(Supplied records)

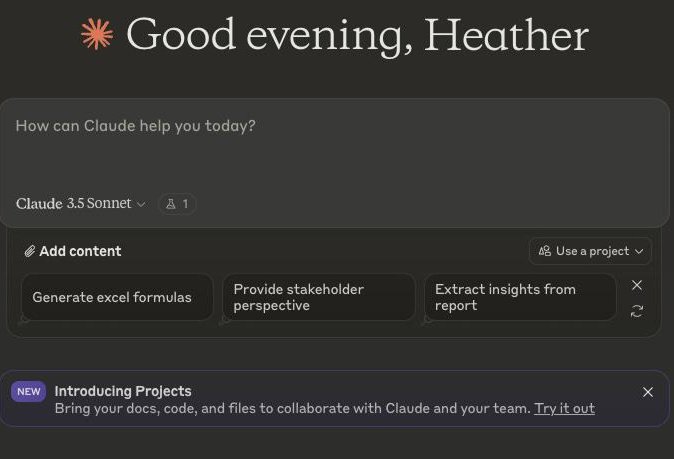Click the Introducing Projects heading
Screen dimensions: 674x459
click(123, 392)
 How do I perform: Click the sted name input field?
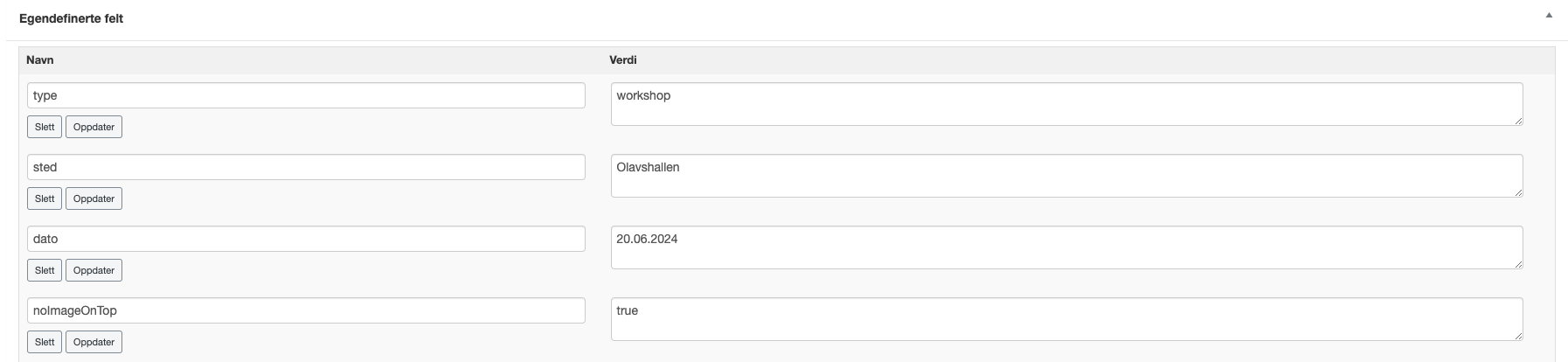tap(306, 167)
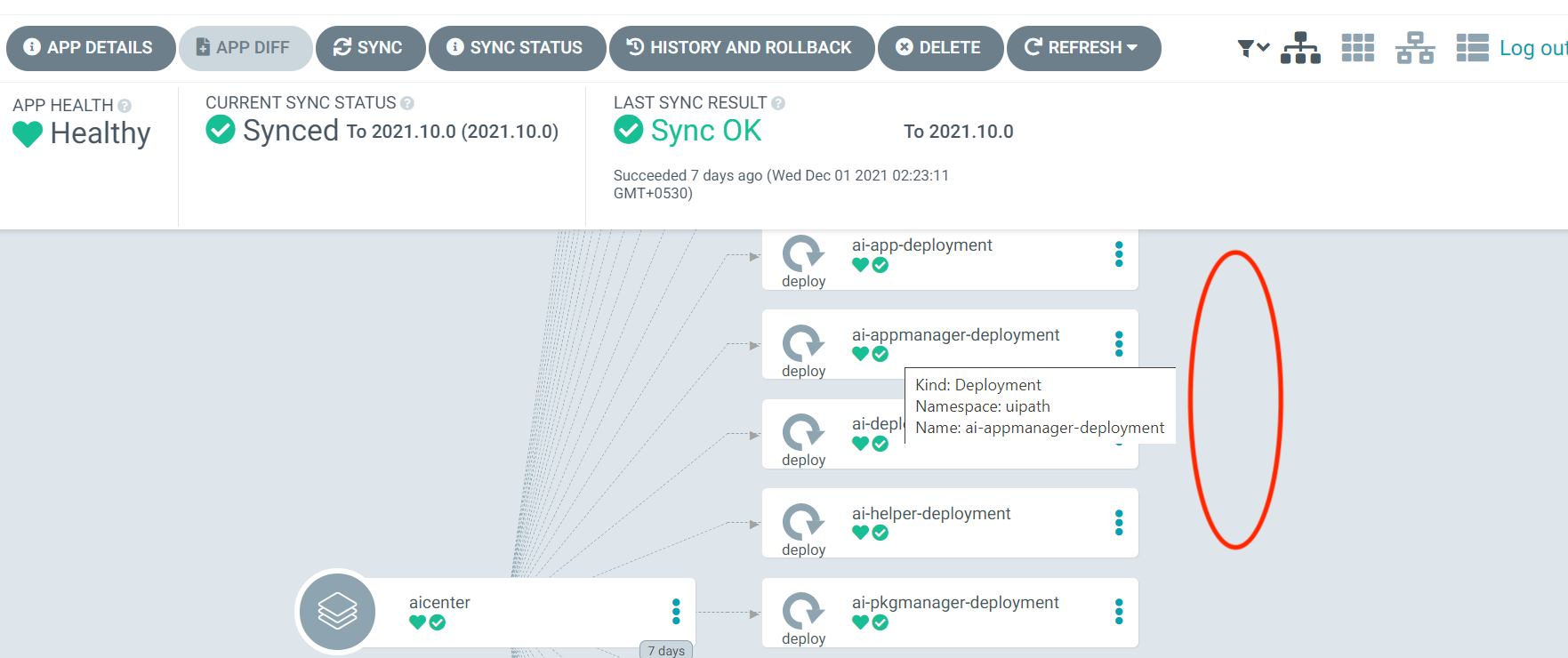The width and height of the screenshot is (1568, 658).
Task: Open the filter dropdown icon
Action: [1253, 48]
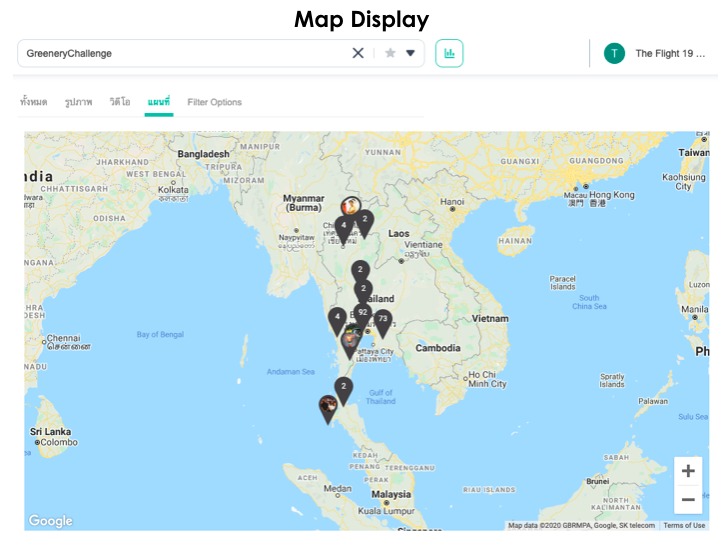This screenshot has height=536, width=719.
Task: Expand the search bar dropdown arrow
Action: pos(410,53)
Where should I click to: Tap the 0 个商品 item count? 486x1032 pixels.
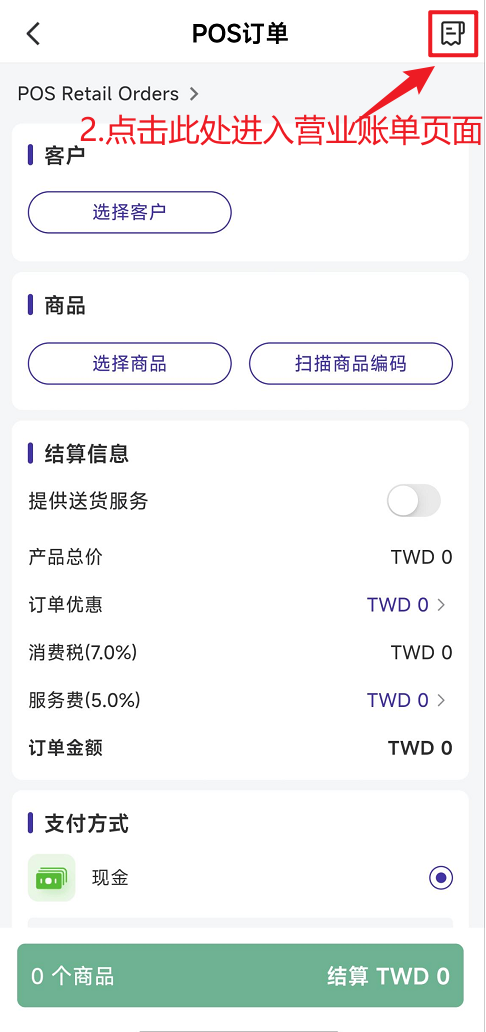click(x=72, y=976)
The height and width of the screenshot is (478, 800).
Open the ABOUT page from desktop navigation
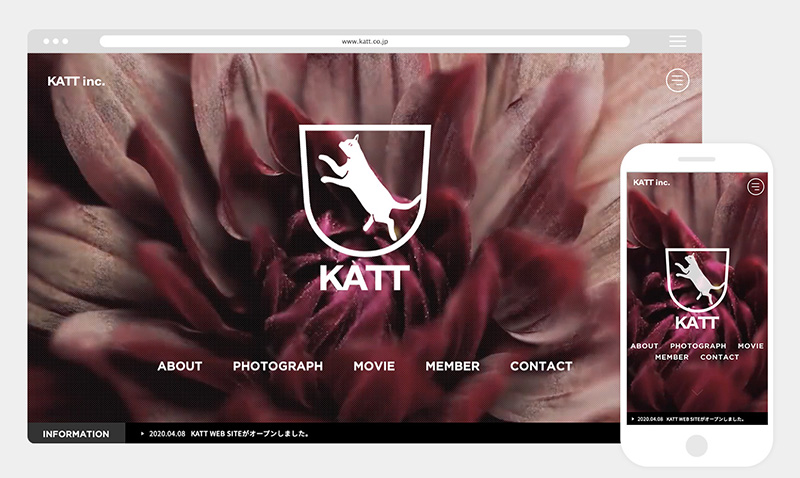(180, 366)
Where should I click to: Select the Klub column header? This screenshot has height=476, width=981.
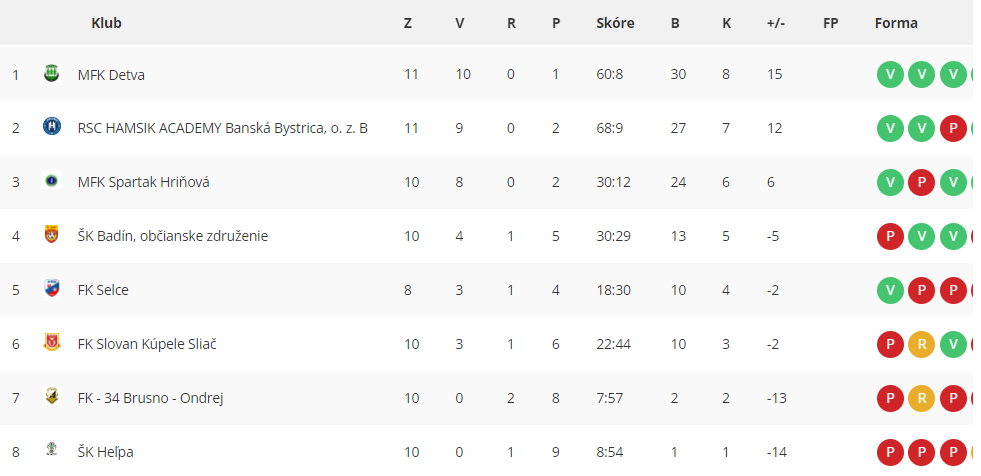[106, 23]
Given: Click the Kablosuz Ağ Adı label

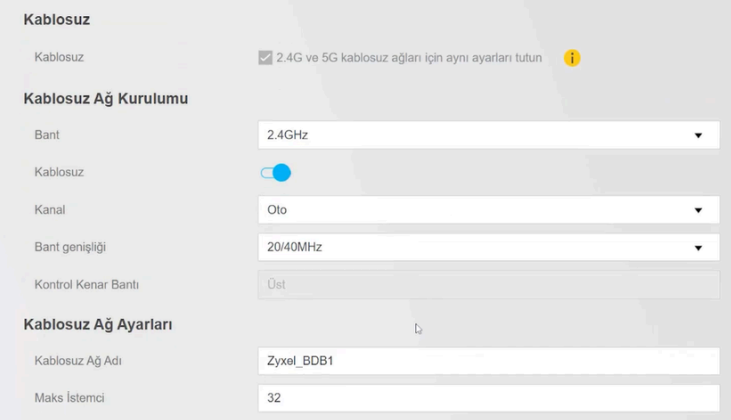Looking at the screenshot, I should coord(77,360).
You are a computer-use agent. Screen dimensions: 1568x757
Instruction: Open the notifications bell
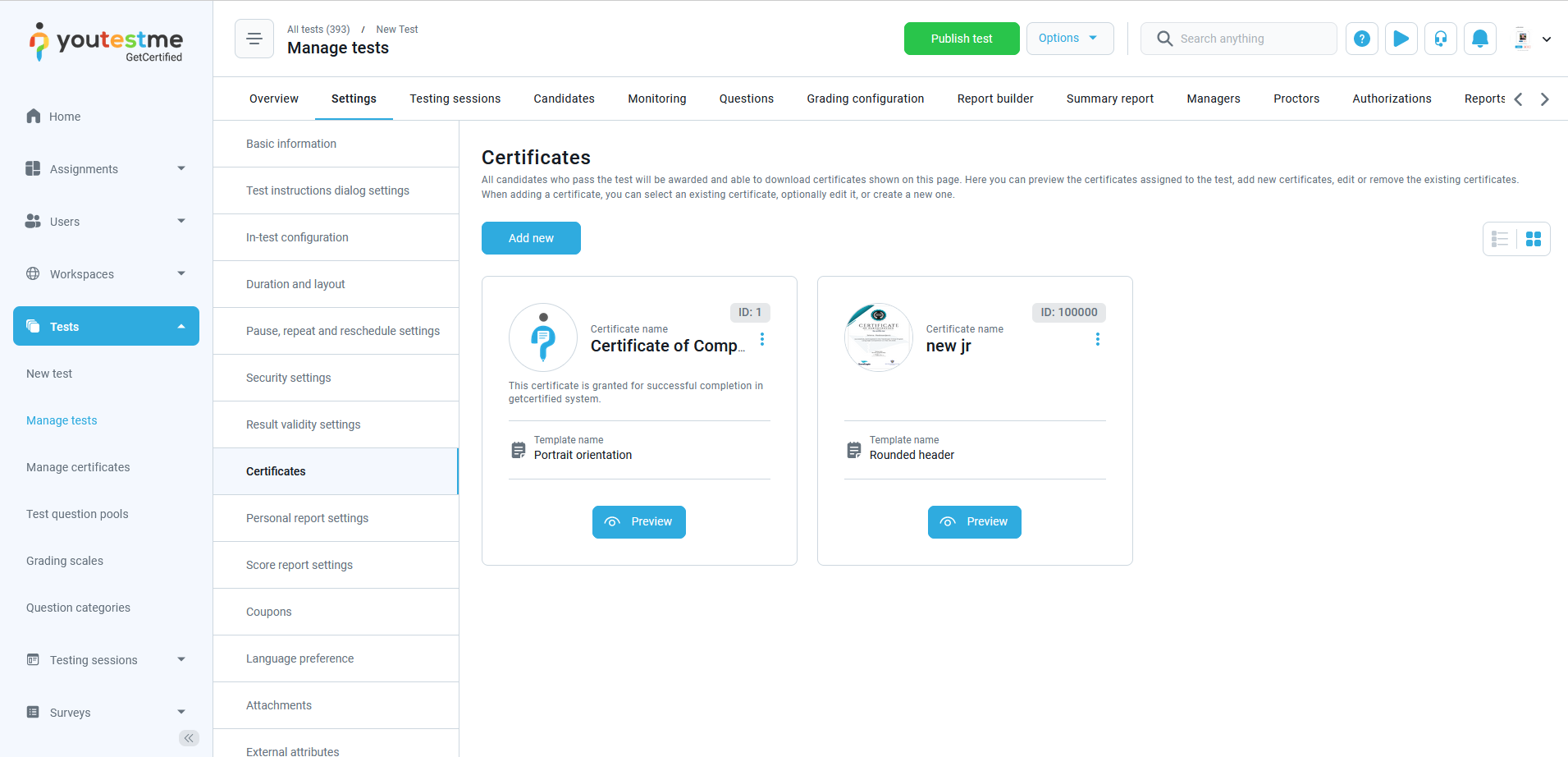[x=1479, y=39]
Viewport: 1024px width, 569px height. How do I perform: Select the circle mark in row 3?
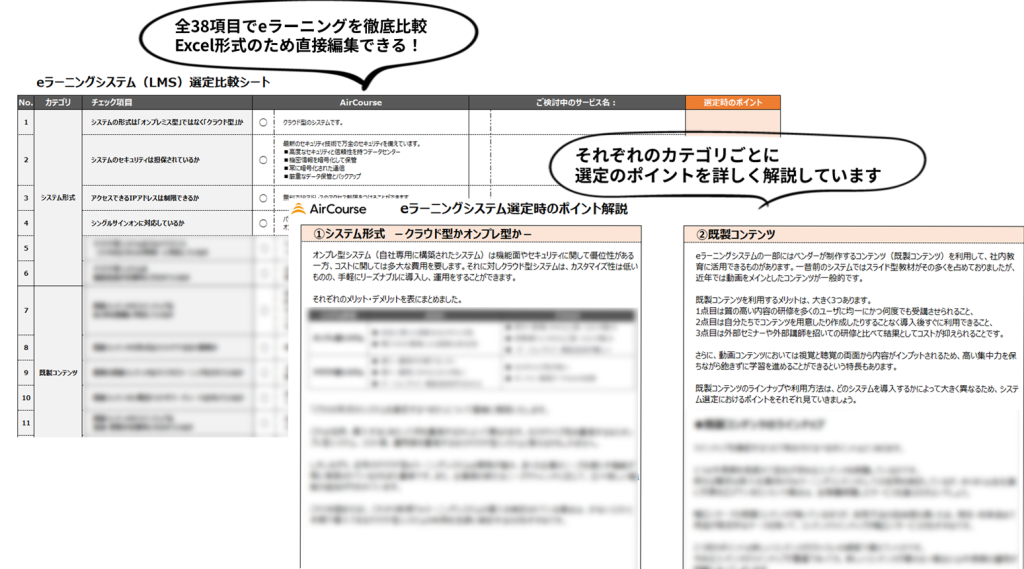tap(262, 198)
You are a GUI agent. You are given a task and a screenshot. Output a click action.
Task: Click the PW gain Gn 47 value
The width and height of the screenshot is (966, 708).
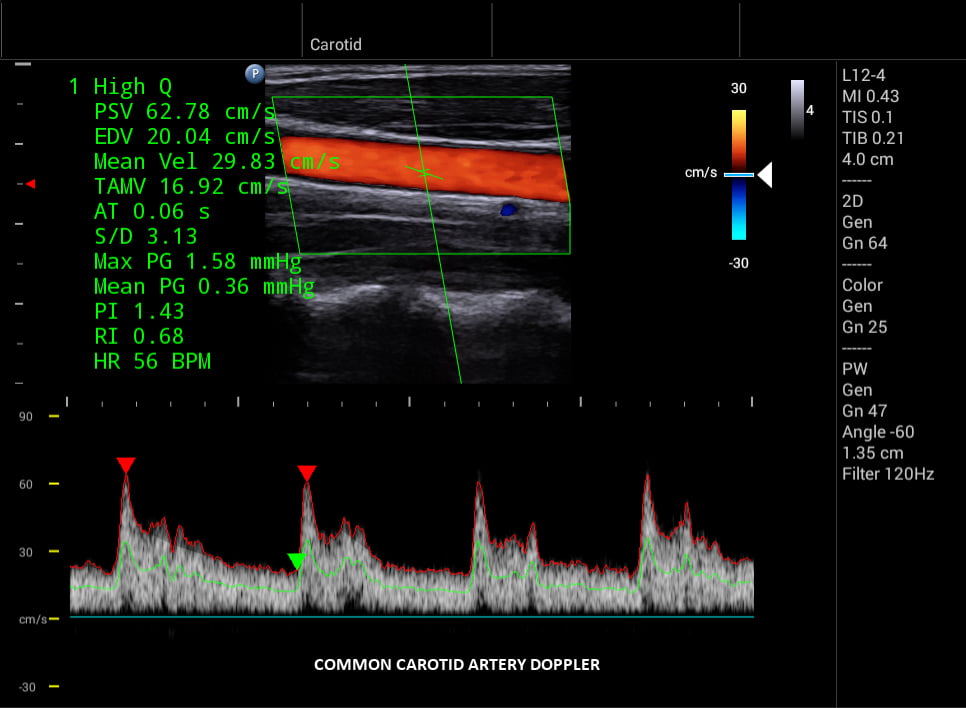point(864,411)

(End Supplied records)

● **Directions**: Return only the stretch above from the line containing "How do I perform: Click" through the line containing "The height and", word for word and without pictures.

● **Solution for this problem**:
 How do I perform: Click the sted name input field?
tap(306, 167)
The width and height of the screenshot is (1568, 658).
Task: Open the filter dropdown icon
Action: [1253, 48]
This screenshot has height=536, width=719.
Task: Expand the search bar dropdown arrow
Action: pos(410,53)
Where should I click to: Tap the 0 个商品 item count? 486x1032 pixels.
click(x=72, y=976)
The height and width of the screenshot is (478, 800).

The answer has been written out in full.